Kutipan Teks.

::::::

1.Pengurusan cetiya dilakukan secara swasemba, oleh para umat yg memank ingin menghidupkan Buddha Dhamma di tempat yg kecil tersebut.
2.Walaupun kecil, tapi para ibu2 di sekitar tempat tersebut secara rutin menyelenggaran sekolah minggu.Kelas sekolah minggu dapat dihadiri hingga 40 anak kecil.Bagaimana mungkin ruangan 3x4 bisa menampung 40 anak beserta alat2-nya? Ternyata pengurus dengan terpaksa menyediakan tikar di depan cetiya, sehingga anak2 bisa mengadakan sekolah minggu di halaman rusun.Saya sedikit berimajinasi, jika sekolah minggu diadakan sekitar jam 10, bearti anak2 bersekolah minggu dengan kondisi panas terik?

::::::

Data yang Diperiksa.

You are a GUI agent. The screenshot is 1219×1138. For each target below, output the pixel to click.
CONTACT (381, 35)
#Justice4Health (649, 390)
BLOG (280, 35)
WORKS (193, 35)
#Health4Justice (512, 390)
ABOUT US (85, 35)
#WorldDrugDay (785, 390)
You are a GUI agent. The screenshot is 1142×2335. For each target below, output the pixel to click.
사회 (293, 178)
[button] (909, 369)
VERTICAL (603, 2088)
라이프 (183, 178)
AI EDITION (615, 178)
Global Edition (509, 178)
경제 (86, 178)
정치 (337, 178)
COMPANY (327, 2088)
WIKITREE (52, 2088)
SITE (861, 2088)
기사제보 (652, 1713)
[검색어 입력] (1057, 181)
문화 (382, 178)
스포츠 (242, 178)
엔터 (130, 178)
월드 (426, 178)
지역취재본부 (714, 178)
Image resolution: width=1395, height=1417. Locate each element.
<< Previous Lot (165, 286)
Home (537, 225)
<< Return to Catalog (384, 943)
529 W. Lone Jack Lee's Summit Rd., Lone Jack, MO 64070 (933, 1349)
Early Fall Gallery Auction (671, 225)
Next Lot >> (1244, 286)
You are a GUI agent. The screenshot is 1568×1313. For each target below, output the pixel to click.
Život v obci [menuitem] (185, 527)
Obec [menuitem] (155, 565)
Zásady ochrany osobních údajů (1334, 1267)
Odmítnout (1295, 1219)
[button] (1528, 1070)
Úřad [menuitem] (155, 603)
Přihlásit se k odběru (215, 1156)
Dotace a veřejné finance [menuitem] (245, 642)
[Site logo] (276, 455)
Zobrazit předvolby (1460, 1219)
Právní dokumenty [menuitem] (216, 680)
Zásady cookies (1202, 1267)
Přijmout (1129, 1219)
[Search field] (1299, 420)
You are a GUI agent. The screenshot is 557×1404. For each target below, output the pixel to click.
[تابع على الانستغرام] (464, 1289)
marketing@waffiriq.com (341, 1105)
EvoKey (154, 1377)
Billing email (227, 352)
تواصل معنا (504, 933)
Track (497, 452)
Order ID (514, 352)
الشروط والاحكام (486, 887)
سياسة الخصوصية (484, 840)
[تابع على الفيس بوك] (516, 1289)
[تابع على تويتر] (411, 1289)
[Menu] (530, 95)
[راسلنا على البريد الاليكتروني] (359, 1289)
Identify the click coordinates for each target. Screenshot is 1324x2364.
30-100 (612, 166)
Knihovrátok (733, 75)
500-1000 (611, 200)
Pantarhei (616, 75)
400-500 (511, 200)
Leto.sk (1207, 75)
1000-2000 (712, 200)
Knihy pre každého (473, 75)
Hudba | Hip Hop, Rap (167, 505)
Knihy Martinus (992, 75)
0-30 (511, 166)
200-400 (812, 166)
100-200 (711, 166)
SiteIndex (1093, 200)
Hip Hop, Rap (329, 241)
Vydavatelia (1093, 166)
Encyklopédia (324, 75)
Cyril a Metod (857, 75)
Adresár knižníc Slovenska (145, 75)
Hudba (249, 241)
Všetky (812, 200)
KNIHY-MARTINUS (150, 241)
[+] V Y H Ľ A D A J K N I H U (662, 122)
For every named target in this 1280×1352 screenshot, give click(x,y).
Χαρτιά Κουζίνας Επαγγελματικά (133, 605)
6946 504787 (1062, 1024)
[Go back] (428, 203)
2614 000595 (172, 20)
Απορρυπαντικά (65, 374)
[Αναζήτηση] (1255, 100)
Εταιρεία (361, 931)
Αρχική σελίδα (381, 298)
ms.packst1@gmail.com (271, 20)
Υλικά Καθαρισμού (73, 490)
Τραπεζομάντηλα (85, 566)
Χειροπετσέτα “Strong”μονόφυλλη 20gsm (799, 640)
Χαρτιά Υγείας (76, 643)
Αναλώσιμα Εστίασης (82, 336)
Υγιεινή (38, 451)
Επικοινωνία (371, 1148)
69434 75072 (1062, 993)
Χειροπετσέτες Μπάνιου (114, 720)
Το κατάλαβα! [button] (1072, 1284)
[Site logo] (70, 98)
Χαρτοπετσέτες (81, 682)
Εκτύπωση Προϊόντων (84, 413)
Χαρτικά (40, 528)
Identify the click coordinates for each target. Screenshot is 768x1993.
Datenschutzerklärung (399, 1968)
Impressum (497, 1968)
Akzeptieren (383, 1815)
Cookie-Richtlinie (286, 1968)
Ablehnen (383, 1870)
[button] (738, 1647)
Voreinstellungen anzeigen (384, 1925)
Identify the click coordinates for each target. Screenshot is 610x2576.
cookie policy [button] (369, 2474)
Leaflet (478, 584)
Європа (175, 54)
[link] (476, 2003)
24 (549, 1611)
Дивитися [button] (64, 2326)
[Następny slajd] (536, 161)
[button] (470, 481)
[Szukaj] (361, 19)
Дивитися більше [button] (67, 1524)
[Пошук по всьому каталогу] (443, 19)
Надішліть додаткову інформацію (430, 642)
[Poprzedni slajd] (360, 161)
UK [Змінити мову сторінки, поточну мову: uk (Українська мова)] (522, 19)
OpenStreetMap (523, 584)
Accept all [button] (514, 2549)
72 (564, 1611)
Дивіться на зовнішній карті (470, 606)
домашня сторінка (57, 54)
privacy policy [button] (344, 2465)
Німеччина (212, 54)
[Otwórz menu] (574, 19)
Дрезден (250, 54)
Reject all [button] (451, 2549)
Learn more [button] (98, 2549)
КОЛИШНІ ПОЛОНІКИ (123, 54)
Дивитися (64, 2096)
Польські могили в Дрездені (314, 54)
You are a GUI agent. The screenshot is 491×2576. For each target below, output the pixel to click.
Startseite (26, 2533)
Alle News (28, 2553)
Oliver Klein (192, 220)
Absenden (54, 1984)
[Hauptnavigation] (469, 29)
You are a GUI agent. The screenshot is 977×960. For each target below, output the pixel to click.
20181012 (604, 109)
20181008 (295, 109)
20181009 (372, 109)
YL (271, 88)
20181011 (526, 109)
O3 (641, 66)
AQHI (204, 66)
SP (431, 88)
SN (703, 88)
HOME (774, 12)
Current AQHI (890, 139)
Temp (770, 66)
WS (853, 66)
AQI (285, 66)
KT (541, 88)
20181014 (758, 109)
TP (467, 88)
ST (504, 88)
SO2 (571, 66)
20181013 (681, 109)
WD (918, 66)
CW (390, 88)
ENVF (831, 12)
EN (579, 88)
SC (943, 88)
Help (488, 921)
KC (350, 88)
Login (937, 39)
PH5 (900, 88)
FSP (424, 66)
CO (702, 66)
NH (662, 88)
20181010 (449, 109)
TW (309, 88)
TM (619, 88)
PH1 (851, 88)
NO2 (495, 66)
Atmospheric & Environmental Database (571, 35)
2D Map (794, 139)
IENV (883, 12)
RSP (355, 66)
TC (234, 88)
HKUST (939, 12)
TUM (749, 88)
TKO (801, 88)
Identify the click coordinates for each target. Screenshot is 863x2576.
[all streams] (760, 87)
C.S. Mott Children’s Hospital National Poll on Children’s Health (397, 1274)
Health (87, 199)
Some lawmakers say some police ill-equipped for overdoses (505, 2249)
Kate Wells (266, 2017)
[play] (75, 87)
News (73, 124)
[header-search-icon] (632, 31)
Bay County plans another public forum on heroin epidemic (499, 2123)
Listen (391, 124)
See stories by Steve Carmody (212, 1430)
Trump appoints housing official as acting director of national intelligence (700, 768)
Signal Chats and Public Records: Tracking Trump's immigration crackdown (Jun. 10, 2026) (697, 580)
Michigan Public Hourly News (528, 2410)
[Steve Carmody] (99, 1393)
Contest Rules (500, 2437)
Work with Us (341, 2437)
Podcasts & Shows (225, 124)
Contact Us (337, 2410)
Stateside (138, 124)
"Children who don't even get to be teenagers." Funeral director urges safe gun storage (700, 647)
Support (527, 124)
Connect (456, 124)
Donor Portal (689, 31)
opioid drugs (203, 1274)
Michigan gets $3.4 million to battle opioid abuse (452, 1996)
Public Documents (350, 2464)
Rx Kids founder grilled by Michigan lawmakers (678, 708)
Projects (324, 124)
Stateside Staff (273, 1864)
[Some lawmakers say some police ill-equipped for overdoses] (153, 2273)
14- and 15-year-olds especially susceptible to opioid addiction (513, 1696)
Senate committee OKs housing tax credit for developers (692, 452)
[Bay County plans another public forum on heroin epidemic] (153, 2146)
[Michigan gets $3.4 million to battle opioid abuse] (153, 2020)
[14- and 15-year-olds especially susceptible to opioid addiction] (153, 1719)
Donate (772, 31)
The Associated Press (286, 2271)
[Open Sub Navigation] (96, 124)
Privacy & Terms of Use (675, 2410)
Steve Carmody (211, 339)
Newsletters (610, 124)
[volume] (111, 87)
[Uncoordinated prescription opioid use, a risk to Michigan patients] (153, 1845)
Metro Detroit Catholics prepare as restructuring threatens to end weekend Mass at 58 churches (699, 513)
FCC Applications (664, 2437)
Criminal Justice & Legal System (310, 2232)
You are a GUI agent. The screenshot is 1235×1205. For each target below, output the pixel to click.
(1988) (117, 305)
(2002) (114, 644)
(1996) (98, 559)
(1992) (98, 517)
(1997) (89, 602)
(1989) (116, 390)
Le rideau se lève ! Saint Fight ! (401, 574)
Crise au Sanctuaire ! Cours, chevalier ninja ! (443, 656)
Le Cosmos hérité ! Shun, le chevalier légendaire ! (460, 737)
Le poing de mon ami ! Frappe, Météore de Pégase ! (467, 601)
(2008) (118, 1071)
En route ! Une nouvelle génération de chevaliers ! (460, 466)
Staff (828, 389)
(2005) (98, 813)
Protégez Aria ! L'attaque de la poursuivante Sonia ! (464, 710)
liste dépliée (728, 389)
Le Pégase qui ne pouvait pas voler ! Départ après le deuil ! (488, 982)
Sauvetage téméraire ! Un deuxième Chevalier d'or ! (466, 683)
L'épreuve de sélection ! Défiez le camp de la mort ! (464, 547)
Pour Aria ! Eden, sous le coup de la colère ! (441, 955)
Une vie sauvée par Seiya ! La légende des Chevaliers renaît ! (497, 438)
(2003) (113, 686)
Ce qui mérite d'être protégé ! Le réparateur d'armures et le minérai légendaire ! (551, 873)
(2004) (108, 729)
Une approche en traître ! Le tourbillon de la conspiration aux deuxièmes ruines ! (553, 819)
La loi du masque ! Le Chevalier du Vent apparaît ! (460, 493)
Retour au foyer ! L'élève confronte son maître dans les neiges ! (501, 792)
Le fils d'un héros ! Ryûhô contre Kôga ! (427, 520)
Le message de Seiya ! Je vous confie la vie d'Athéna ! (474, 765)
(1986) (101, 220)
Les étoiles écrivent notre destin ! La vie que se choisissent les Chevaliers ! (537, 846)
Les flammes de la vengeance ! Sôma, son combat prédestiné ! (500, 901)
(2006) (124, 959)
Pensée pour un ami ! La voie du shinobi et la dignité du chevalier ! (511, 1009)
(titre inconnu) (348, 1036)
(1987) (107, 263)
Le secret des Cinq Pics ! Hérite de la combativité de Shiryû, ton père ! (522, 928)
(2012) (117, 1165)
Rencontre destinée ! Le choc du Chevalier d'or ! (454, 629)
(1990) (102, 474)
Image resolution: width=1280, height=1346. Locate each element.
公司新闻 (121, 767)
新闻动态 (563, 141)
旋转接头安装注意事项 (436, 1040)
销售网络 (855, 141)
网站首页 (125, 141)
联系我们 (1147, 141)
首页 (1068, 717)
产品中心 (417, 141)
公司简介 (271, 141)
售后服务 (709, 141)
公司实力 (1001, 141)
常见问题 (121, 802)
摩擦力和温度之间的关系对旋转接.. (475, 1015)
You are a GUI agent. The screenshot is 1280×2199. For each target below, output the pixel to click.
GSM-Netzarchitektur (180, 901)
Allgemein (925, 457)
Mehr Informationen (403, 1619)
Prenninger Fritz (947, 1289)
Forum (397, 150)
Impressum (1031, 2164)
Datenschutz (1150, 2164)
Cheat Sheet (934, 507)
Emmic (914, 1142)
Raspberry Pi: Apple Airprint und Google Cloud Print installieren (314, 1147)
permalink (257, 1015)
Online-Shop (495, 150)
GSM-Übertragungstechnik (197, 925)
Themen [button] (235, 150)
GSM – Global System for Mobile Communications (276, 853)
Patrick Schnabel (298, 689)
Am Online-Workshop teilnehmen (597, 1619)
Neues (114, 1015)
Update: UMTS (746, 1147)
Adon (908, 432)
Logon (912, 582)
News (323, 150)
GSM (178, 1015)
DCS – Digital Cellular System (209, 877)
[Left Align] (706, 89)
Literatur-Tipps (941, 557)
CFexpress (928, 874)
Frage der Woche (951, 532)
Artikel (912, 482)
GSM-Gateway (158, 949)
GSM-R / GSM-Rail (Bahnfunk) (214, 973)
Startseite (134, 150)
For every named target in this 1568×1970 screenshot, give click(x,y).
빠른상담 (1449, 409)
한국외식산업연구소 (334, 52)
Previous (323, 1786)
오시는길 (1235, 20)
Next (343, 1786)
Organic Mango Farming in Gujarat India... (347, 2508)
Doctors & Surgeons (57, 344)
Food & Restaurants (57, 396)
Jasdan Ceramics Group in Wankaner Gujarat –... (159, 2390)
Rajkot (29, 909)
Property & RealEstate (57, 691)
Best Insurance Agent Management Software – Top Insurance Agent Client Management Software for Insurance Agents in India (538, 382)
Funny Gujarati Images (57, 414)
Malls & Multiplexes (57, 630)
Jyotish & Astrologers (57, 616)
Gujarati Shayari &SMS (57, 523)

::::::

Petunjuk.
• A. Salin kembali bagian kutipan teks yang dimulai dari "1.Pengurusan cetiya dilakukan" dan berakhir pada "kondisi panas terik?". Ganti "tikar" dengan "karpet".
• B. Menurut kutipan teks, mengapa anak-anak mengikuti sekolah minggu di halaman rusun?
Materi ini diambil dari sumber lain.

Jawaban.
• A.
1.Pengurusan cetiya dilakukan secara swasemba, oleh para umat yg memank ingin menghidupkan Buddha Dhamma di tempat yg kecil tersebut.
2.Walaupun kecil, tapi para ibu2 di sekitar tempat tersebut secara rutin menyelenggaran sekolah minggu.Kelas sekolah minggu dapat dihadiri hingga 40 anak kecil.Bagaimana mungkin ruangan 3x4 bisa menampung 40 anak beserta alat2-nya? Ternyata pengurus dengan terpaksa menyediakan karpet di depan cetiya, sehingga anak2 bisa mengadakan sekolah minggu di halaman rusun.Saya sedikit berimajinasi, jika sekolah minggu diadakan sekitar jam 10, bearti anak2 bersekolah minggu dengan kondisi panas terik?

• B. Ruangan cetiya hanya berukuran 3x4 sehingga tidak bisa menampung 40 anak beserta alat-alatnya. Karena itu, pengurus terpaksa menyediakan tikar di depan cetiya.